> [WHAT TO WORK ON]:
1. Return the stretch of the cancer treatment blog posts from "The best thing" up to and including "grateful for that!".
2. Answer these questions about the cancer treatment blog posts:
(a) Besides watered-down citrus juice, what did the writer eat during the two days of the cleanse?
(b) How long did the oncologist say Tamoxifen stays in the body?
(c) How did the writer's son graduate from high school?
3. Continue the cancer treatment blog posts from their last sentence.

> [PASSAGE PROVIDED]:
------------------------
Showing posts with label alternative cancer treatment. Show all posts
Showing posts with label alternative cancer treatment. Show all posts

Saturday, June 7, 2008

Graduation Day

The last few days have been pretty busy. I finished doing my "purge" cleanse, and aside from almost fainting outside of my son's graduation ceremony, it went by unceremoniously. It's pretty tough eating nothing for two days save for 2 oranges and a couple of gallons of watered down citrus juice.
But it's behind me now and I'm just savoring my last couple of days without pills.
The best thing is that my son graduated with honors from high school! And the great part is that I was there to see it and enjoy it- and I'm so grateful for that!

Tuesday, May 13, 2008

My appointment with God

I've gone over this in my mind so many times. I thought I'd gone over all the possibilities, thought I was prepared. Then came the case of the clairvoyant oncologist and the disappearing tumor.
I walked into the office with my posse, hereinafter referred to as my cheering section. Dr. Medical walks in and flips through my chart. "Well, this is very good." Cheering section agrees.
"So, what are you doing for treatment?" asks Dr. Med as he frantically flips through my chart. I tell him I'm doing an alternative protocol. "Are you taking Tamoxifen?" he asks after some more flipping. I tell him no, not anymore. "But you were taking it, right?" I say yes, I was up until about a week ago.
"Well that's what killed the tumor." HUH? But you told me that there was no curative treatment. And this is the really unexpected part: "There isn't. It will come back", comes the response. Cheering section is looking considerably less cheery by now.
Ok, I know there's always one party pooper in the crowd, but this is a bit extreme. But Dr. M isn't done yet. He goes on to tell me that the trouble with us alternative nuts (I paraphrase of course- Dr. M is nothing if not polite) is that we attribute our victories to that treatment and then abandon the conventional treatment that's really doing the job.
I guess I should have realized that my body's lack of Tamoxifen was the real reason for my cancer and now that it was being replaced, I'd be all good. At least until it comes back. Or gives me cervical cancer.
So now that I'm off the Tamoxifen I speculate that any future gains will be attributed to the following, in the order listed:

1.Tamoxifen (Dr. M made sure to inform me that it stays in my body for 2 months)
2.Being in the same room with Tamoxifen
3.Sharing a straw with someone taking Tamoxifen
4.Living within 50 miles of a drugstore selling Tamoxifen

Gosh, with such a wonder drug out there, it's surprising that we have so many people dying of cancer, don't you think?
And even more amazing, since Dr. M is apparently God, he can now be sure who's tumors will come back!
------------------------
> [PROVIDED MATERIAL]:

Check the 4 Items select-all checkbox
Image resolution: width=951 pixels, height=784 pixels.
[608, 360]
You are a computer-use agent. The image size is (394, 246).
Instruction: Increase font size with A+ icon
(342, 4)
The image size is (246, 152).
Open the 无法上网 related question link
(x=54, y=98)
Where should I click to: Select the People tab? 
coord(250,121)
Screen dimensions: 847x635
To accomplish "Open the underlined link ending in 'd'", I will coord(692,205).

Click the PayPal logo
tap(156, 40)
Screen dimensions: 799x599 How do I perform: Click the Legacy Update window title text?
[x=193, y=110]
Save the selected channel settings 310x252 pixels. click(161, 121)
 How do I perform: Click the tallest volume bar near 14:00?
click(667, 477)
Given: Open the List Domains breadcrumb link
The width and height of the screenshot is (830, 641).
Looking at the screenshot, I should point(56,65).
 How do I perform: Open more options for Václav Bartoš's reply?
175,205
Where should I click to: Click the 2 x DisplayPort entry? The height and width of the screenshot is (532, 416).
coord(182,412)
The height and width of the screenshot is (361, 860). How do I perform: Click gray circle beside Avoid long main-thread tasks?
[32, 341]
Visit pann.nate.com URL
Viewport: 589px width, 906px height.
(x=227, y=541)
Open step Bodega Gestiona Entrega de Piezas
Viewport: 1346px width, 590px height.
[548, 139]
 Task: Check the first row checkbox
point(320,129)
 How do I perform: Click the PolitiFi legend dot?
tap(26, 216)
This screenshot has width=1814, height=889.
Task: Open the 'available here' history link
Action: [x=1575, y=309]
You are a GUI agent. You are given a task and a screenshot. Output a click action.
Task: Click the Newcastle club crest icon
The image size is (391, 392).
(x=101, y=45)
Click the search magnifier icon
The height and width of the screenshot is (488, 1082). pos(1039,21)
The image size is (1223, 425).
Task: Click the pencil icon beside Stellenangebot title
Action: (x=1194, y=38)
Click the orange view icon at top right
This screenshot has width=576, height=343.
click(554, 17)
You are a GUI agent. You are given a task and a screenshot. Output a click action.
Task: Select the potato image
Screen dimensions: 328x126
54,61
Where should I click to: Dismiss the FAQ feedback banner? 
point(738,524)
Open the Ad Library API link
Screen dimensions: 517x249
------------------------
> [TASK ANSWERS]:
1.
The best thing is that my son graduated with honors from high school! And the great part is that I was there to see it and enjoy it- and I'm so grateful for that!

2.
(a) Two oranges
(b) Two months
(c) With honors

3.
What a joyous day in the War against Cancer!

Monday, May 12, 2008

No skeptics allowed

I was discussing with some friends the other day why some people have such difficulty believing that alternative treatments work. It seems that even though the proof is in the pudding, they want cake instead.
In my case, I had a tumor on my liver. It showed up clear as day on an MRI and lit up like a Christmas tree on PET CT. No, I didn't have a biopsy and the reason I didn't is because my oncologist told me there was only a 5% chance that maybe it wasn't cancer. Factor in the coincidence that it just happened to disappear during the 3 months I've been using this treatment and your 5% goes down somewhere close to 0%. Yet, somehow it's easier for people to align themselves with almost zero odds in favor of believing that it was my treatment that made the thing disappear.
If I told them that chemo made my tumor disappear, they'd surely believe that. Hell, I'd bet that if I told people that the Virgin Mary appeared on my grilled cheese sandwich and the tumor disappeared, many of them would believe that. So no matter how far fetched the theory, (I mean grilled cheese? Please! I'm a raw vegan after all! ) it's still easier for people to accept. The fact that something natural could work is simply unfathomable.
This is just such a sad commentary on the state of medicine in this country. People are so brainwashed into thinking that diseases can only be cured or controlled by toxic substances, drugs, and invasive procedures. My logical mind tells me that if the disease wasn't caused by a deficiency of the drug then it can't be the answer. We must address the cause if we have a hope of preventing it from recurring. People must begin to think outside of this nice, neat box that's been constructed for them. It's up to us all to open up to new possibilities and be the change.
On a lighter note, I had a fabulous weekend exploring an organic farmer's market in Miami, spending some quality time with my older son at the beach, and going to dinner at an awesome new raw, organic, vegan restaurant called LifeFood. It's in Miami, owned and run by a great guy named John, and the food was delish! At least for me- I don't think the family is quite ready for this yet. But at least we didn't stop at McDonalds on the way home.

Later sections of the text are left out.